After working seven years in the private sector, now President Clinton, chose King in 1997 to lead U.S. interests at the United Nations Economic and Social Council (UN/ECOSOC), appointing her as an Alternate U.S. Representative to the 52nd UN General Assembly, and as U.S. Representative to ECOSOC, with rank of ambassador. She continued in this capacity briefly under President George W. Bush until 2001.
At UN/ECOSOC, Ambassador King led U.S. efforts to promote global human rights and economic development. She also addressed issues involving children, aging, and population. Among her most significant contributions was her service as principal U.S. negotiator on the Millennium Development Goals (MDGs), a set of measurable international development indicators. These goals have become the gold standard by which virtually all international development activities are now judged.
After leaving the UN/ECOSOC, Ambassador King returned to private life but remained active in championing humanitarian causes.

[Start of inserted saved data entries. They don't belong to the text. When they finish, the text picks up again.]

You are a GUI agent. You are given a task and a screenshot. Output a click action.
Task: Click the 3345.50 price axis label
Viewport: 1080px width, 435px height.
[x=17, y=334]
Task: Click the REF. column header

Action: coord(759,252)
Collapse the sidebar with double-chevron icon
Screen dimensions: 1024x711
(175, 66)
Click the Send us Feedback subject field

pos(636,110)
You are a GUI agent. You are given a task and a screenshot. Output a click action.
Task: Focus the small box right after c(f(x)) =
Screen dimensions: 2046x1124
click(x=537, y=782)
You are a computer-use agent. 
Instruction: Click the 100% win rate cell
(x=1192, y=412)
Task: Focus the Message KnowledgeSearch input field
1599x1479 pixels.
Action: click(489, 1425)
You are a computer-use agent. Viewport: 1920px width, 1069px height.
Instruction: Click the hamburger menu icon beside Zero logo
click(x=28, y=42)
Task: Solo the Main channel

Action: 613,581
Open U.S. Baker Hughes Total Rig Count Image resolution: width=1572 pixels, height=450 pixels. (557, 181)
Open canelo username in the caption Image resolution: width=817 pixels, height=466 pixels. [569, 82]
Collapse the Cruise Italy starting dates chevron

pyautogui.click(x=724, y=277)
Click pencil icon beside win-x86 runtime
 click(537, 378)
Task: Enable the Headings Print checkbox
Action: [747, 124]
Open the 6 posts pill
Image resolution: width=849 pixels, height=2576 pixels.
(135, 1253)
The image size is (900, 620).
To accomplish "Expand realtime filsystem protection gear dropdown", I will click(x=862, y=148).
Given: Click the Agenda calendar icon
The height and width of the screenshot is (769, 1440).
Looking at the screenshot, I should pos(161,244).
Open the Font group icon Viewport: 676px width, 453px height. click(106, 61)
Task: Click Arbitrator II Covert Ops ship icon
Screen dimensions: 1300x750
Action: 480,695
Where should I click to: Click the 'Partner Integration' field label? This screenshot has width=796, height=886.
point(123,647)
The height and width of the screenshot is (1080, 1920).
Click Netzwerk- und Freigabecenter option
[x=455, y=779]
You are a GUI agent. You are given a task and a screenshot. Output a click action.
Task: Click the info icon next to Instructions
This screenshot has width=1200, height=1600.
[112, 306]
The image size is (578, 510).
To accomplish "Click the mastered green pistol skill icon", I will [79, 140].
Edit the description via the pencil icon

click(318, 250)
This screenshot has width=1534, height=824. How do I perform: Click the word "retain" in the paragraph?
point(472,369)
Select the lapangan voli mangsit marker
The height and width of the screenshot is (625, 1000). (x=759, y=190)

In 2009 President Barack Obama appointed her to serve as U.S. Representative to the Office of the UN and Other International Organizations in Geneva, Switzerland (US/UN Geneva) with the rank of ambassador. Serving in this post from 2010 to 2013, Ambassador King led U.S. engagement with the UN and more than thirty other international organizations, including promoting U.S. foreign policy and national security interests both globally and regionally.
Throughout her career, Ambassador King has dedicated her time and expertise to development and philanthropic organizations. She has served on the boards of Refugees International, The United Nations Association of the United States, the Caribbean Women’s Health Association, and the Centers for Disease Control and Prevention (CDC) Foundation. She has also held senior leadership positions with several philanthropic organizations, including the Annie E. Casey Foundation (1990–1997), California Endowment (2003), and Atlantic Philanthropies. In each role, King has made contributions to improving the health and well-being of disadvantaged populations domestically and globally.